Sunday, August 4, 2013

Bolivia--Part 1

        The country of Bolivia tells a story. For those who wish to fly into the capital of La Paz and then skip across the terrain quickly and efficiently, they will miss the whole tale. But in order to soak it all in, the best way is slowly--on marathon bus journeys through deserts and jungles and mountain ranges, across white-knuckle roads that wind along cliff edges with careless indifference towards plummeting death only a few inches away on either side.
        Bolivia stretches from the mind-numbing expanse of the Chaco desert in the south and the depths of the most impenetrable Amazonian rainforests in the east to the very heavens itself. Most of of the country rests on the altiplano (or high plains) above 10,000 feet of altitude. The borders with Chile and Peru are flanked by the Andes mountains that stand like frost-peaked sages on the distant horizon. Bolivia is often called “the Tibet of the Americas”, a nickname which has as much to do with its comparable geography as its physical and cultural isolation.
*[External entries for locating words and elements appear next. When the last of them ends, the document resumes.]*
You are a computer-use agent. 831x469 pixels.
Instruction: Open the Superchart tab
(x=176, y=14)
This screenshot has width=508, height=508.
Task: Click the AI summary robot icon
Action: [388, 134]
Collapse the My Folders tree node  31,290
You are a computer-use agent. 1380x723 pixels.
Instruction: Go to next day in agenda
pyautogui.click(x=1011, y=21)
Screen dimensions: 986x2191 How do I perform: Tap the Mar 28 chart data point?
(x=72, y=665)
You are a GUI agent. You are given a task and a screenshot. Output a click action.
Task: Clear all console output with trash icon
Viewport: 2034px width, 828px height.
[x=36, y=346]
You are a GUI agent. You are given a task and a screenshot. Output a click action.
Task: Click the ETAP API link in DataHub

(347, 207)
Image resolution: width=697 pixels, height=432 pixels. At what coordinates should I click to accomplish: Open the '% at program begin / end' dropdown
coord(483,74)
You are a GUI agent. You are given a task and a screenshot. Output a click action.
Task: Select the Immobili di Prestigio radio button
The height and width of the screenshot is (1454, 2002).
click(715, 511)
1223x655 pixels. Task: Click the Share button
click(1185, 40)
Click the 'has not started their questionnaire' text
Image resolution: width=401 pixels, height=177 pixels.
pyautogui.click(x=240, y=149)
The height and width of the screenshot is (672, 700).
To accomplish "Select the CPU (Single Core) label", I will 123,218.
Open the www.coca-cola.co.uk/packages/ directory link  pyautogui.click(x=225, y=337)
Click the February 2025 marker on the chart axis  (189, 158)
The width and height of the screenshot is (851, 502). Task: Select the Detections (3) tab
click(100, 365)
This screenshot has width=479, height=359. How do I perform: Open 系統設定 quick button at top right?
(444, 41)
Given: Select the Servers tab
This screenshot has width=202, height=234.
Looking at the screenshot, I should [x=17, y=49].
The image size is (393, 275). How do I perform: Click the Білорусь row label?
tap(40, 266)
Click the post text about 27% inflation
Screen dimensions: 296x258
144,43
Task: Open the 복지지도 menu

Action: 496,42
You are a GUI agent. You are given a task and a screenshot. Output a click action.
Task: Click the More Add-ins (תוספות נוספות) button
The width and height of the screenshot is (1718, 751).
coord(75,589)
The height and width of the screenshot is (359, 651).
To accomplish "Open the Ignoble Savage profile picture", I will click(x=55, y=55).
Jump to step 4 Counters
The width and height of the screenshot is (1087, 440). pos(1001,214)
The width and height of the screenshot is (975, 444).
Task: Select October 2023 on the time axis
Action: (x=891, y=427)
        The country is officially titled the Estado Plurinacional de Bolivia (the Plurinational State of Bolivia) and for good reason. In pre-colonial times, due to the steep and treacherous topography, almost every dip and valley in the mountains played host to its own cultural traditions and unique social groups. The Incan empire of the Peruvian highlands never penetrated most of the country and therefore, such independent cultures were able to persist until well after the Spanish conquest. While there was undoubtedly much inter-communication and trade among these myriad of cultures, especially between the altiplano and the low-lying tropical areas (where the infamous Bolivian coca plants are cultivated), it is cultural diversity which best defines Bolivia.
        In the latest census, there were still 35 different languages (other than Spanish) being spoken throughout the country, most of those being preserved in far-flug and isolated rural mountain villages. There are several dialects of Bolivian Quechua and Bolivian Guarani, which differ greatly from the Quechua and Guarani spoken in neighboring Peru and Paraguay, respectively. When I tried to speak Guarani (the dialect of Guarani I have learned over the course of 2 years living in Paraguay) with a campesino woman from the Chaco lowlands, it was as if we were speaking two entirely different languages. In reality we were. Some of the sounds, specifically the nasal intonations and inflections, were the same, but the vocabulary and the words couldn't have seemed more different.
        International politics, especially as of late, would paint Bolivia as a rouge leftist nation continually butting heads with American economic imperialism. And perhaps on one level, that is correct. But such things are the playing fields of politicians and policy makers. On the ground, with the people in the cities and towns, one gets a very different impression. Bolivians are a proud and beautiful people whose traditional cultures have survived while in many other places around the world such history has either withered into obscurity or become unrecognizably commodified. Bolivia is considered one of the most traditional countries in Latin America and that is more than evident in the brightly-colored, Quechua filled market places.
        Many women of Bolivia still dress in the iconic cholita style (although these styles differ greatly in detail and name in different parts of the country). This style often includes knee-length or longer plain skirts, often worn in multiple layers to combat the cold mountain winds, as well as 19th century English bowler hats. This specific “style” is not traditional insofar as it is not indigenous in origin; instead this was the mode of dress imposed on many Bolivians by the British bankers and opportunists who unofficially filled the power-vacuum left by the defeated Spanish colonial rulers following independence. Still, it is ironic that the world's largest market for industrial-era European head-wear exists today in the most isolated and culturally diverse country of Latin America.
        The last piece of the cholita style (and my absolute favorite) is the hair-braiding. I am not sure whether this is as well British in origin or whether perhaps this aspect reaches deeper into Bolivian history than that, but irregardless, it is gorgeous. For the traditional Bolivian women, their silky black hair is grown out for almost their whole lives. This is then fashioned into two elegant, long braids—one on each side—that often stretch below their waist. As with many fashions, there are communicative subtleties woven into the tradition that are not decipherable to outsiders—the length of the braids is a mark of experience and age, the exact angle and jaunt of the bowler hats indicates marital status, among others.
       So much more to say, but this should be good enough for now.